On 07/27/2016 10:11 PM, Andrew M wrote:
FYI, there seems to be a limitation of the implementation of params for
textual SQL - params appears to silently insert single quotes,
preventing the use of params to describe column names in the SQL query.

that's SQL . Bound parameters are not Python string interpolations. They are specifically for values and do not act as substitutions for identifiers. If you want just plain string interpolations, use string.format().



The workaround is to use a conventional string with Python .format
(which in my mind begs the question as to why SQLAlchemy needs its own
method handling params ... ?).

Bound parameters are an essential part of SQL. They allow a SQL statement to be defined semantically without any data inside of them.
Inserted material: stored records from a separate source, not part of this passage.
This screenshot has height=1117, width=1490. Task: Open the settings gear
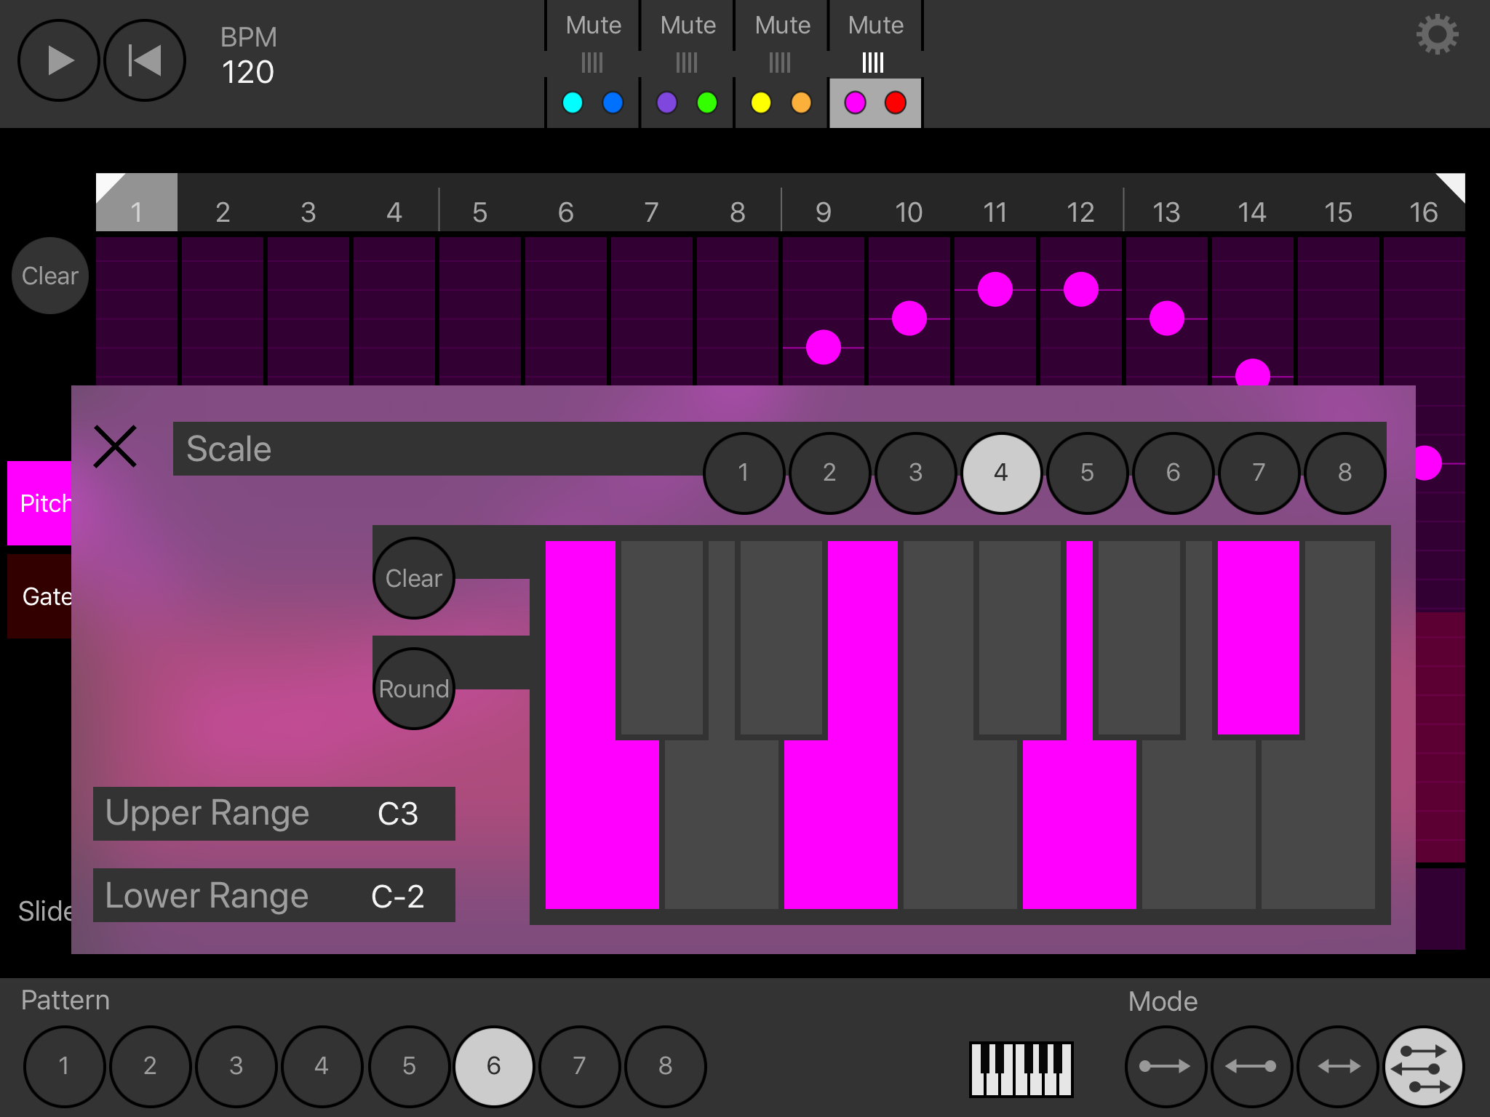(1437, 33)
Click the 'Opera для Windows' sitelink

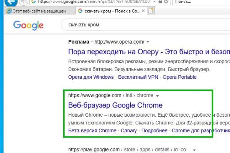click(x=91, y=77)
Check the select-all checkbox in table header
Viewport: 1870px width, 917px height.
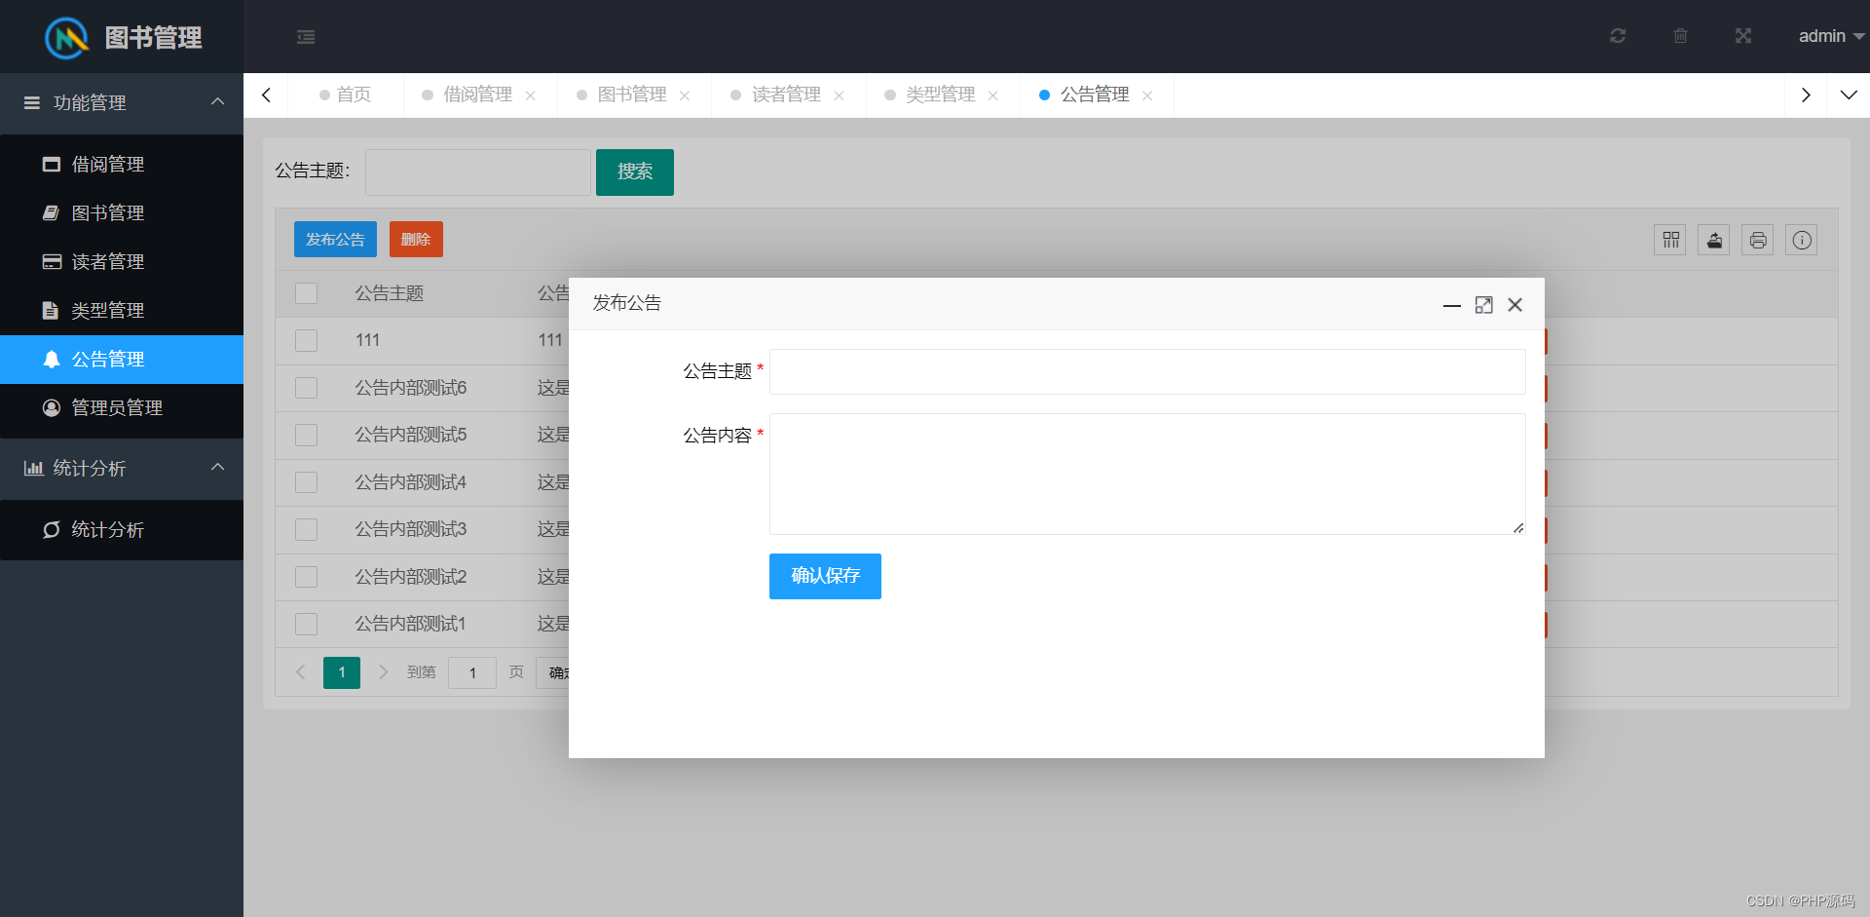(306, 292)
Some databases use these semantic structures to produce query plans, or represent them as prepared statements, both of which can be reused for any number of parameter sets. Beyond that, bound parameters provide a layer of data marshaling from the database Python driver (DBAPI) to the native protocol used by the backend (note that bound parameters are typically typed). Most famously, bound parameters provide the only way to guarantee against SQL injection attacks by creating a full barrier between the intent of the statement (e.g. its structure) and data values provided from the outside.

links:

https://en.wikipedia.org/wiki/Prepared_statement - note that bound parameters are used in non-prepared statements as well, often the DBAPI drivers will in fact do the string escaping themselves when traditional server side binding is not available

https://www.python.org/dev/peps/pep-0249/#id15 - DBAPI execute(), see paramstyle

http://use-the-index-luke.com/sql/where-clause/bind-parameters




To explain, I was trying to use a parameter for the column name as well
as the value:

    session.query(Table).filter(:column_name =
:value).params(column_name='foo', value = 'bar')

And when this didn't work, I tried putting :value in single quotes:

    session.query(Table).filter(:column_name =
':value').params(column_name='foo', value = 'bar')

This threw an error which revealed that params was inserting single
quotes (and preventing the use of params to describe column names, as
column names can't be encapsulated in SQL):

    LINE 1: SELECT * FROM Table WHERE 'foo' = ''bar'' ...

My workaround is to use from_statement with Python format:'

    session.query(Table).from_statement("SELECT * FROM Table WHERE
{column_name} = '{value}'".format(column_name='foo', value='bar'))

Regards,
Andrew

p.s. Am loving SQLAlchemy, thank you.